**YOUR TASK**
Find each line in the records below that contains the word "Open" and copy those lines out.

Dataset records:
━━━━━━

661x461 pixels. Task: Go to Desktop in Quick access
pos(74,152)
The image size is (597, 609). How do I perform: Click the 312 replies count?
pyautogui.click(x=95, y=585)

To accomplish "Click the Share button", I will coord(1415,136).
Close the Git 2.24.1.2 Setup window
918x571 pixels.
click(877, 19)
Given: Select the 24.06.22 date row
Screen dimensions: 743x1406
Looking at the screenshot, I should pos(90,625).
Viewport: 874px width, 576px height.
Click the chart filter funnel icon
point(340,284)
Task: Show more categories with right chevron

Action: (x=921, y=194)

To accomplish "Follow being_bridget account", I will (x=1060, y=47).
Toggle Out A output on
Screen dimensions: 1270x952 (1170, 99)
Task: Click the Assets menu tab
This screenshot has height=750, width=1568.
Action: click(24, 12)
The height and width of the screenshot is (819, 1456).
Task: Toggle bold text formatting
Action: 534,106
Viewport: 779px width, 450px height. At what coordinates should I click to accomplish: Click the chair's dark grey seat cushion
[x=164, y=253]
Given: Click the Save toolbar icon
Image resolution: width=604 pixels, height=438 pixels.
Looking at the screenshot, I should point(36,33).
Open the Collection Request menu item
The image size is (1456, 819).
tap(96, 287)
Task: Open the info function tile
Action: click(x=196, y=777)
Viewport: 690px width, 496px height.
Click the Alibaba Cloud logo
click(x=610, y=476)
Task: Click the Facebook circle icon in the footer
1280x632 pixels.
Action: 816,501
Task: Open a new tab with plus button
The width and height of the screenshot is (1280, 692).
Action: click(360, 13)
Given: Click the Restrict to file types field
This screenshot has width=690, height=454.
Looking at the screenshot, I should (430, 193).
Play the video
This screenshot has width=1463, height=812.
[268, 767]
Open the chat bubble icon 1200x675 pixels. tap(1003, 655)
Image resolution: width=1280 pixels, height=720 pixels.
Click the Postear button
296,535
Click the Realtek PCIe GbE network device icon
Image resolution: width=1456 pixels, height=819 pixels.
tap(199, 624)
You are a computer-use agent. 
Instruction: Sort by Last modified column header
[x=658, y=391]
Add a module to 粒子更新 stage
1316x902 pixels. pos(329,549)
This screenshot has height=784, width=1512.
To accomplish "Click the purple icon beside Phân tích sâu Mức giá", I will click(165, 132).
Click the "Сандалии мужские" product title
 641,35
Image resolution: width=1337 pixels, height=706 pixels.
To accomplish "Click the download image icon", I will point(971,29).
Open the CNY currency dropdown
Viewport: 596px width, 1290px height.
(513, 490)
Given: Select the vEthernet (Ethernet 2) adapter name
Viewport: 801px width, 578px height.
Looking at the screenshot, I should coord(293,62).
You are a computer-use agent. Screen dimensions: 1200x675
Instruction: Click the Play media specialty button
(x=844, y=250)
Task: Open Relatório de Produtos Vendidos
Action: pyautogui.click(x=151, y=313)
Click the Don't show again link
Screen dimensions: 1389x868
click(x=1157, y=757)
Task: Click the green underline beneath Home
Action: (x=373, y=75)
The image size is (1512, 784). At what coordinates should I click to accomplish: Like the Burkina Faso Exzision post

━━━━━━

**FINISHED EXERCISE**
Open the Collection Request menu item
Task: Open the info function tile
Task: Open a new tab with plus button
Open the chat bubble icon 1200x675 pixels. tap(1003, 655)
Open the CNY currency dropdown
Task: Open Relatório de Produtos Vendidos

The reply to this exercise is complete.